Records from a dataset:
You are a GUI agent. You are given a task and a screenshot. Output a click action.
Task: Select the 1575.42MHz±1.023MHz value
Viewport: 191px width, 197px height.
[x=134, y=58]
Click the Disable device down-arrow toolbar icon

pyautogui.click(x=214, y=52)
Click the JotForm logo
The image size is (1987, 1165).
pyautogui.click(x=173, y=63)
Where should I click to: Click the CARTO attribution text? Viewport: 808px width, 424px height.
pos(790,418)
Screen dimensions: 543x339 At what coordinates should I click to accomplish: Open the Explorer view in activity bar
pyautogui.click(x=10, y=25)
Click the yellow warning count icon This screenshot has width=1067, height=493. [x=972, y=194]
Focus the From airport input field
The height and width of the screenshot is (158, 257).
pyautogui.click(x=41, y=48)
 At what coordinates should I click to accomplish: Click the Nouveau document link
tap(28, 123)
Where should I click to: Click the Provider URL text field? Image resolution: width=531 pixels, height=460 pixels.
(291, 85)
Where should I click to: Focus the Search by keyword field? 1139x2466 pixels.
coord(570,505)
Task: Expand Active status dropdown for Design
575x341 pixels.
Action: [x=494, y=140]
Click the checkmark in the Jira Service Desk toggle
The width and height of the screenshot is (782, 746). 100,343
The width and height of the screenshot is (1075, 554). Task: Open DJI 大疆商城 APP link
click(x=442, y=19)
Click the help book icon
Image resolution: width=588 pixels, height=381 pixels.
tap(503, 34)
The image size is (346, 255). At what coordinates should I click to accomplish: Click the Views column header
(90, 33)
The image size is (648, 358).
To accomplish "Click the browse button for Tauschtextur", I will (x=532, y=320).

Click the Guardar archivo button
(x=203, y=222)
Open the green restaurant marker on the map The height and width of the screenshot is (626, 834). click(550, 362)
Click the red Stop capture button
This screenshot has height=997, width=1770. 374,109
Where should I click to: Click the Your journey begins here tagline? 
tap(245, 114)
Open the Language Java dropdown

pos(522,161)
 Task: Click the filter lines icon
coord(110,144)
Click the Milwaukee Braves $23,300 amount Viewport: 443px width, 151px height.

Exercise prompt -
Going line by line, copy the data above exactly.

Answer area -
You are a GUI agent. You are given a task and a screenshot. Output a click action.
Task: Select the 1575.42MHz±1.023MHz value
Viewport: 191px width, 197px height.
[x=134, y=58]
Click the Disable device down-arrow toolbar icon

pyautogui.click(x=214, y=52)
Click the JotForm logo
The image size is (1987, 1165).
pyautogui.click(x=173, y=63)
Where should I click to: Click the CARTO attribution text? Viewport: 808px width, 424px height.
pos(790,418)
Screen dimensions: 543x339 At what coordinates should I click to accomplish: Open the Explorer view in activity bar
pyautogui.click(x=10, y=25)
Click the yellow warning count icon This screenshot has width=1067, height=493. [x=972, y=194]
Focus the From airport input field
The height and width of the screenshot is (158, 257).
pyautogui.click(x=41, y=48)
 At what coordinates should I click to accomplish: Click the Nouveau document link
tap(28, 123)
Where should I click to: Click the Provider URL text field? Image resolution: width=531 pixels, height=460 pixels.
(291, 85)
Where should I click to: Focus the Search by keyword field? 1139x2466 pixels.
coord(570,505)
Task: Expand Active status dropdown for Design
575x341 pixels.
Action: [x=494, y=140]
Click the checkmark in the Jira Service Desk toggle
The width and height of the screenshot is (782, 746). 100,343
The width and height of the screenshot is (1075, 554). Task: Open DJI 大疆商城 APP link
click(x=442, y=19)
Click the help book icon
Image resolution: width=588 pixels, height=381 pixels.
tap(503, 34)
The image size is (346, 255). At what coordinates should I click to accomplish: Click the Views column header
(90, 33)
The image size is (648, 358).
To accomplish "Click the browse button for Tauschtextur", I will (x=532, y=320).

Click the Guardar archivo button
(x=203, y=222)
Open the green restaurant marker on the map The height and width of the screenshot is (626, 834). click(550, 362)
Click the red Stop capture button
This screenshot has height=997, width=1770. 374,109
Where should I click to: Click the Your journey begins here tagline? 
tap(245, 114)
Open the Language Java dropdown

pos(522,161)
 Task: Click the filter lines icon
coord(110,144)
Click the Milwaukee Braves $23,300 amount Viewport: 443px width, 151px height.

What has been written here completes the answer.